■ **Problem to solve**
Please lay out the lines of the records below as a JSON list of strings, one string per line and blank lines left out, covering only the part that opens with the line containing "Click the yellow airplane icon" and closes with the line containing "pyautogui.click(x=430, y=204)", both included.

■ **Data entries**
>> START

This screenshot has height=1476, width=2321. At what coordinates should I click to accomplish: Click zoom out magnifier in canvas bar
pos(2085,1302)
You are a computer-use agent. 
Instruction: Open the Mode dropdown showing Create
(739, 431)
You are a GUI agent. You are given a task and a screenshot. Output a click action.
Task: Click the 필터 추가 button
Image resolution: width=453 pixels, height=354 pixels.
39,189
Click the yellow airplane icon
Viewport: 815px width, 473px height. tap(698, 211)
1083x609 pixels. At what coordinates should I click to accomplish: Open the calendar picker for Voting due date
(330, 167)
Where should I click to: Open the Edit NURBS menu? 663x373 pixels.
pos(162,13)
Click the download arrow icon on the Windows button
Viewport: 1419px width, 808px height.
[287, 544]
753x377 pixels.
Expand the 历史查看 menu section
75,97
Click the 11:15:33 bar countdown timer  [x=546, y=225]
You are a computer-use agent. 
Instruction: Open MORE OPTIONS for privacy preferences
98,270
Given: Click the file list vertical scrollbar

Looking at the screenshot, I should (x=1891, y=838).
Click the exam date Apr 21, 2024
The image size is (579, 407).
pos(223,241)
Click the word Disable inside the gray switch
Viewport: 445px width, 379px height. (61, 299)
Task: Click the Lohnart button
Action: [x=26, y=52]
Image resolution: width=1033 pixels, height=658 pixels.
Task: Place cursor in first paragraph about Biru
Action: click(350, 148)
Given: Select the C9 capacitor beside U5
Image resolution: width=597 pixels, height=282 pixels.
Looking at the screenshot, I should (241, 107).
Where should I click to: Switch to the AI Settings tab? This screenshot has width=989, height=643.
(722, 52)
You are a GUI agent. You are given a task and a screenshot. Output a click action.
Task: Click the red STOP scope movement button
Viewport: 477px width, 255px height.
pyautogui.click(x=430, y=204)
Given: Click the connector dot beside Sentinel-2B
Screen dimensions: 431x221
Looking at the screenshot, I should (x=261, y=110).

>> END

■ **Result**
[
  "Click the yellow airplane icon",
  "Viewport: 815px width, 473px height. tap(698, 211)",
  "1083x609 pixels. At what coordinates should I click to accomplish: Open the calendar picker for Voting due date",
  "(330, 167)",
  "Where should I click to: Open the Edit NURBS menu? 663x373 pixels.",
  "pos(162,13)",
  "Click the download arrow icon on the Windows button",
  "Viewport: 1419px width, 808px height.",
  "[287, 544]",
  "753x377 pixels.",
  "Expand the 历史查看 menu section",
  "75,97",
  "Click the 11:15:33 bar countdown timer  [x=546, y=225]",
  "You are a computer-use agent. ",
  "Instruction: Open MORE OPTIONS for privacy preferences",
  "98,270",
  "Given: Click the file list vertical scrollbar",
  "Looking at the screenshot, I should (x=1891, y=838).",
  "Click the exam date Apr 21, 2024",
  "The image size is (579, 407).",
  "pos(223,241)",
  "Click the word Disable inside the gray switch",
  "Viewport: 445px width, 379px height. (61, 299)",
  "Task: Click the Lohnart button",
  "Action: [x=26, y=52]",
  "Image resolution: width=1033 pixels, height=658 pixels.",
  "Task: Place cursor in first paragraph about Biru",
  "Action: click(350, 148)",
  "Given: Select the C9 capacitor beside U5",
  "Image resolution: width=597 pixels, height=282 pixels.",
  "Looking at the screenshot, I should (241, 107).",
  "Where should I click to: Switch to the AI Settings tab? This screenshot has width=989, height=643.",
  "(722, 52)",
  "You are a GUI agent. You are given a task and a screenshot. Output a click action.",
  "Task: Click the red STOP scope movement button",
  "Viewport: 477px width, 255px height.",
  "pyautogui.click(x=430, y=204)"
]